A few hours later, Collinson stands on top of a thousand-foot line in the Chugach Mountains with fellow pros Nick McNutt and Griffin Post. Her small frame is clad in bright, baggy Gore-Tex. A film crew is waiting.
This is what she’s known for. Collinson built her career snaking beautiful turns down improbable faces. She’s one of the best big-mountain skiers in the world and has racked up nearly every accolade possible: she won the Freeskiing World Tour (twice), scored magazine covers, was the first woman to win Powder magazine’s coveted Line of the Year award, and is notable as the first woman to nab the opening and closing segments in a ski movie, something that typically goes to men. In 2016, this magazine published a piece titled “Angel Collinson Just Broke the Ski Industry’s Bro Ceiling.”

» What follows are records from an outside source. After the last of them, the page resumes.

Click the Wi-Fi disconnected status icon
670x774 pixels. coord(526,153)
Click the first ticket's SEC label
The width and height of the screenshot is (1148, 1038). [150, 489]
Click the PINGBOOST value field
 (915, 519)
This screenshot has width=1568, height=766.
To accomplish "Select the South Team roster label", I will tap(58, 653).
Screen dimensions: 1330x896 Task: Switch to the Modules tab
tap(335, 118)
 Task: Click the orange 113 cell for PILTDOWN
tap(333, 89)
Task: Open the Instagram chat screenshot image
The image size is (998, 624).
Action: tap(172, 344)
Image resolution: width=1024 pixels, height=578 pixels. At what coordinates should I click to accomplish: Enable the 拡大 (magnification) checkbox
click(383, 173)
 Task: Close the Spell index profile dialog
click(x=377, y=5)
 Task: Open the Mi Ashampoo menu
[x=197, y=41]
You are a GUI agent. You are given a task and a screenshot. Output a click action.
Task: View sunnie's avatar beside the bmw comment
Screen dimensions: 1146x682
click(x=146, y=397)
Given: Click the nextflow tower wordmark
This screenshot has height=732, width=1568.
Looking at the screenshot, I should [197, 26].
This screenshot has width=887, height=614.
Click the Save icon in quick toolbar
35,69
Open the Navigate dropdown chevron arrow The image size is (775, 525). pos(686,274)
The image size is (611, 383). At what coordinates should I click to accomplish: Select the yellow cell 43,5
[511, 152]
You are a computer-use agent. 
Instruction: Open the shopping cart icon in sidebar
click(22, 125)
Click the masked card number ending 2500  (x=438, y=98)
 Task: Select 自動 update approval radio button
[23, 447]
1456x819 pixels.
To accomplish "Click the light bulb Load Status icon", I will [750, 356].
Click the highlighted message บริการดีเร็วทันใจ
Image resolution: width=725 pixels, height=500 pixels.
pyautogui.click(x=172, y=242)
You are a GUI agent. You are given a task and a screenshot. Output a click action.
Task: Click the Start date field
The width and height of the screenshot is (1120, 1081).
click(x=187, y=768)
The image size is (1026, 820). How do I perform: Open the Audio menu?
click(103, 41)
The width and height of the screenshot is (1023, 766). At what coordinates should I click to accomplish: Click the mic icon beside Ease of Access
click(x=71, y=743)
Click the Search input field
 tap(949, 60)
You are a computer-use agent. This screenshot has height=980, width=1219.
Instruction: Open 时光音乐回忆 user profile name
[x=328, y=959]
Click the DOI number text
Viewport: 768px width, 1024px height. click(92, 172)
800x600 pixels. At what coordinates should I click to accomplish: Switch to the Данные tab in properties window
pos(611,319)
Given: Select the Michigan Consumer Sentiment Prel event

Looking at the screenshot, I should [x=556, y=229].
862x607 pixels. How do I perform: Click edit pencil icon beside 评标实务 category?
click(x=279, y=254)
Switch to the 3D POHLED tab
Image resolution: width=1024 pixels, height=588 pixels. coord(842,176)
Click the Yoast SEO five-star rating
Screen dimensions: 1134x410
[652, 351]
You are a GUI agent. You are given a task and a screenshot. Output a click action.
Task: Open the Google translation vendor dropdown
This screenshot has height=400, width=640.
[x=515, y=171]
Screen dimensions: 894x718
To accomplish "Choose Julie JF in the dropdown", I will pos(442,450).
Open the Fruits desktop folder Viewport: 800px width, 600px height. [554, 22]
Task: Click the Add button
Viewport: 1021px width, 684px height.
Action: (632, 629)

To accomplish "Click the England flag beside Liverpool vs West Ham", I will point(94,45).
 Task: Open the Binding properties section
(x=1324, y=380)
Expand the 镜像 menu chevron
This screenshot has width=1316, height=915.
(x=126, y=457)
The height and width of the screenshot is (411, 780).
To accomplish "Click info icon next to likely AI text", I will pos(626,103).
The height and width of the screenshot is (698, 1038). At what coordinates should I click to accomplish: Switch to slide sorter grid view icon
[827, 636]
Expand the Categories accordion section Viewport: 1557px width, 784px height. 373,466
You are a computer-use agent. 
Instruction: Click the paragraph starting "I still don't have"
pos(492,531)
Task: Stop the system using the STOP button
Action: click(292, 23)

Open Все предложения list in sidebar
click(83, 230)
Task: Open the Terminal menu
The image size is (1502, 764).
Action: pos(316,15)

The terrain below the trio is over 50 degrees, has complicated sluff management, and starts with a blind rollover—all typical characteristics of the Alaskan lines they’re used to. The skiing is well within Collinson’s ability, but she has to nail it. She consults a photo of the line on her phone so she can visualize. A familiar rush of cortisol and adrenaline floods her system. She long ago made friends with the fear that joins her in these moments.
Now there’s nothing left to do but ski. McNutt goes first and quickly vanishes over the edge.
“How you feeling?” asks Post, while they wait for their turn.
“Feeling good… ish,” she says.
“You got this,” says Post, all he can muster as he tries to wrangle his own nerves.
“Yeah…,” she says, as if she’s unsure of her own answer. “I’m so tired of being scared all the time.”
Post drops in. Then it’s Angel’s turn. As she inches out over the edge, the snow below her black Völkls falls away into nothing. She takes a deep breath and drops in, laying down a few smooth turns. She needs to hit the ridge at just the right spot, but comes in a few feet too low. She stops, apologizes to the camera crew over the radio, and resets. She executes a sketchy kick turn and starts again. Almost immediately, her downhill ski punches through an unexpected layer of crust and lodges itself in the snow. The impact whips her backwards, spinning her downhill. Somehow she regains her edges, only to find herself atop a patch of exposed rocks. She hops and side-steps over them in a desperate attempt to recover, but falls again. Maybe I can stop, she thinks.
She can’t. Collinson tomahawks violently down the steep face, picking up speed. Her body cartwheels. Her skis are still attached. She feels a big, obvious pop: ACL, MCL, and meniscus. Post and McNutt watch in horror from below as her body rag-dolls down the face. Her vision blurs into a torrent of white as she tumbles nearly a thousand feet before sliding to a halt near the bottom of the slope.
“I’m all right,” she says calmly over the radio. Then she flips her camera around and films herself. Her face is flushed and her blond locks are a mess of snow and ice. “How do you like my hair?” she jokes, before exhaling. “That was gnarly.”
That morning when Collinson wrote down a list of things that would populate her dream life, skiing wasn’t on it.